Le coup de cœur d’Aude Lancelin
Plus qu'une digestion de la veille, le rêve ne serait-il pas un «brouillon du lendemain»? C'est l'hypothèse qu'envisage l'ethnopsychiatre Tobie Nathan dans un essai audacieux.
“Le rêve”, de Matisse. (Succession Matisse/Sipa)
Notre culture ne concède qu’une place dérisoire aux rêves. Insignifiantes scories de l’activité cérébrale nocturne pour nombre de scientifiques, ils sont au contraire pour la psychanalyse l’expression de désirs refoulés. Une vision encore trop réductrice aux yeux de l’ethnopsychiatre français Tobie Nathan, qui se fait fort de compléter la théorie freudienne en recourant aux « clés des songes » transmises par l’Antiquité ou aux approches talmudiques et chamaniques.
Etrange concession à des pratiques rituelles obscurantistes ? L’ouverture de Tobie Nathan à des vérités disparates lui a pourtant permis de sauver psychiquement des individus, au Kosovo par exemple, où les cauchemars post-traumatiques furent nombreux après la fin de la guerre.
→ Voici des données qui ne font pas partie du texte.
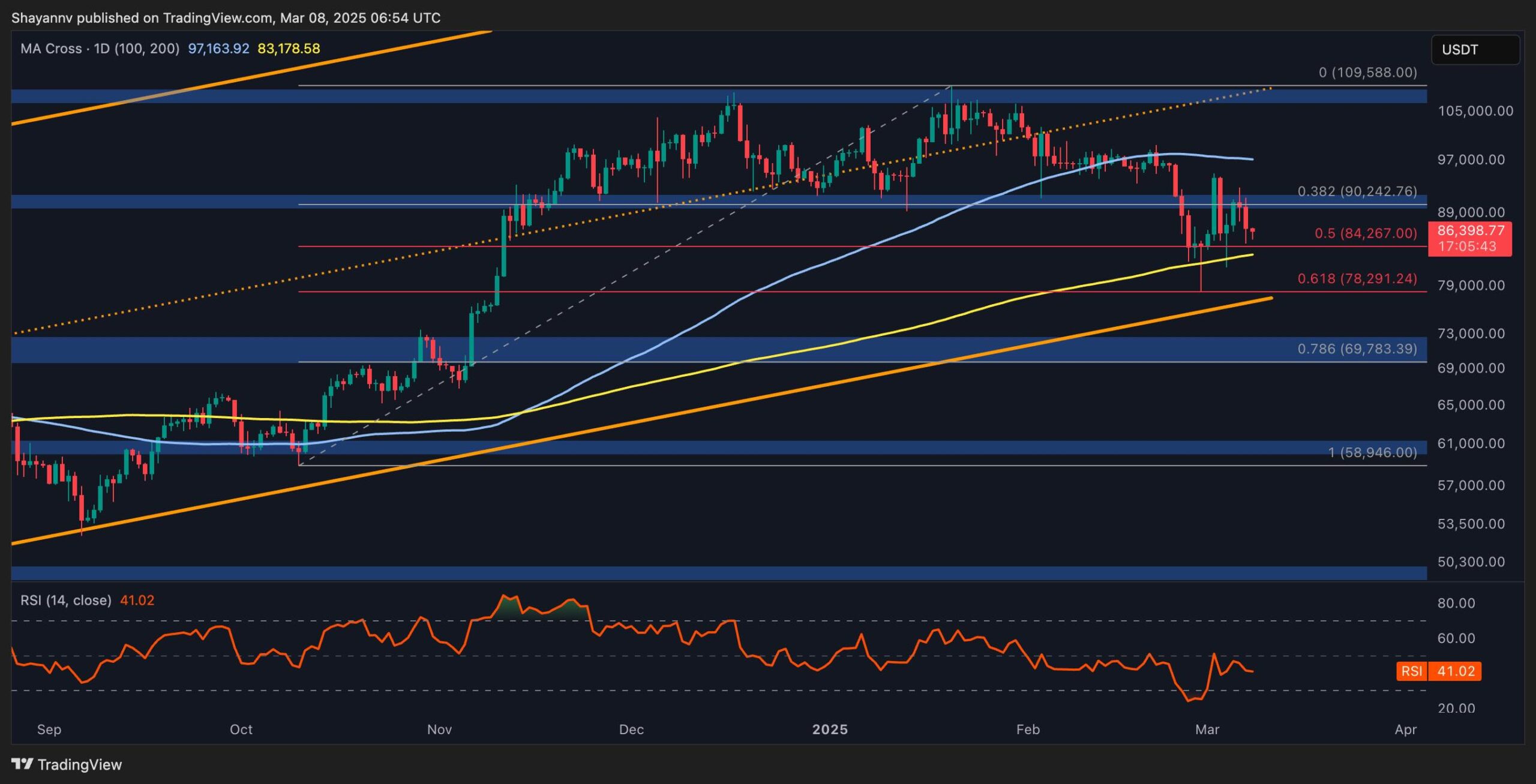Click the RSI 80.00 scale label
The width and height of the screenshot is (1536, 784).
[1456, 603]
Souvent vue en digestion des événements de la veille, l’activité onirique serait plutôt à envisager « en brouillon du lendemain », telle est l’une des fortes hypothèses de « la Nouvelle Interprétation des rêves ». Quiconque vit sans jamais se soucier d’interroger ses rêves ne vit donc qu’à moitié et se met même intimement en danger, insiste l’auteur.
Une raison parmi d’autres de se plonger dans ce beau livre, humain et mystérieux, où les découvertes les plus récentes de la neurophysiologie côtoient non sans audace les cultures divinatoires sophistiquées du Bénin et la sagesse du Zohar.
Aude Lancelin
« La Nouvelle Interprétation des rêves »,
par Tobie Nathan, Odile Jacob, 252 p., 21,90 euros.
Source : “Le Nouvel Observateur” du 3 mars 2011.